- Author: Jeannette E. Warnert
Cooler weather in California is helping firefighters begin to get a handle on fires that have raged in the state for weeks. But concerns over the fires' consequences are sure to continue for months. Two articles over the weekend touched on such issues.
The Wine Spectator magazine raised the spector of 2008 vintage wines being imparted with a smoky character due to the fires.
"There are examples of smokiness from forest fires showing up in wines," the story quoted Roger Boulton, a viticulture and enology professor at UC Davis.
The article, by Augustus Weed, said chemicals in the smoke can coat grapes and be absorbed into the grape skins. The density of the smoke, how long it is in contact with the grapes and how far away the vineyards are from the fires, determines how extensive the effect is.
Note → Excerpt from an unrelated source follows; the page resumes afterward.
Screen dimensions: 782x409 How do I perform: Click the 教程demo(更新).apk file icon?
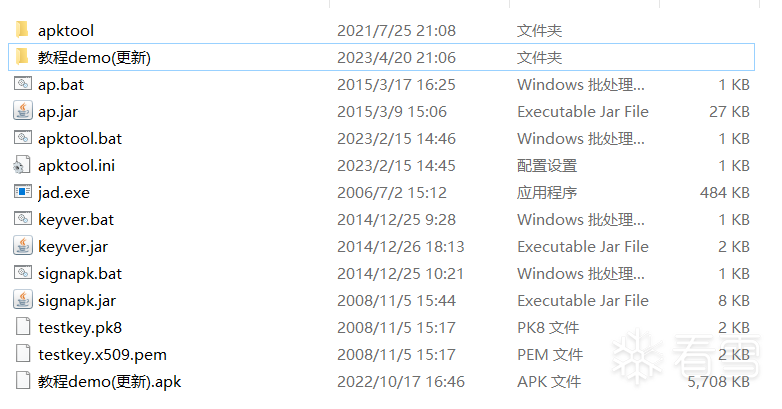[22, 382]
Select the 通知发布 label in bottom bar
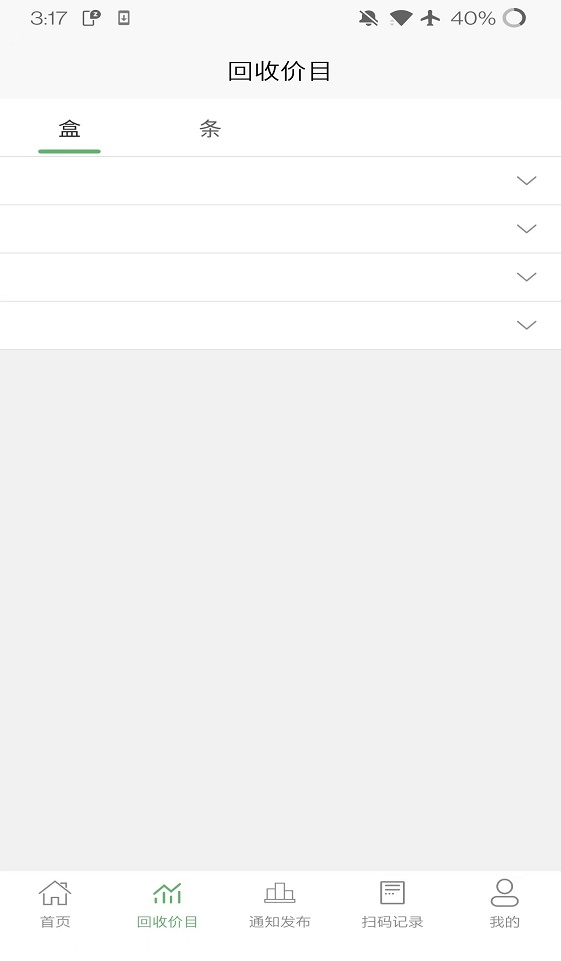561x961 pixels. point(280,922)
UC Cooperative Extension farm advisor Glenn McGourty was also quoted in the story. He said the main concern to vineyards from the fires is a dwindling supply of water.
The writer paraphrased McGourty as saying water will not be an issue for the majority of the Mendocino wine industry, which gets its water from the Russian River. But in dry regions like Anderson Valley and Redwood Valley, water supplies are low and it could become a problem.
The San Luis Obispo Tribune ran a story about the destruction of wildlife habitat by fire. Writer David Sneed reported that Bill Tietje, a UCCE natural resources advisor, said large, fast-moving fires can confuse and overwhelm even birds and fleet-footed animals.
Tietje noted that the 1994 fire on Highway 41 was so hot and burned so fast that firefighters observed quail flying into the flames and afterwards found the charred remains of deer and mountain lions.
“In the case of catastrophic wildfire,” Tietje was quoted, “animals may be killed directly or must move into adjacent habitat where their chances of making a living are reduced.”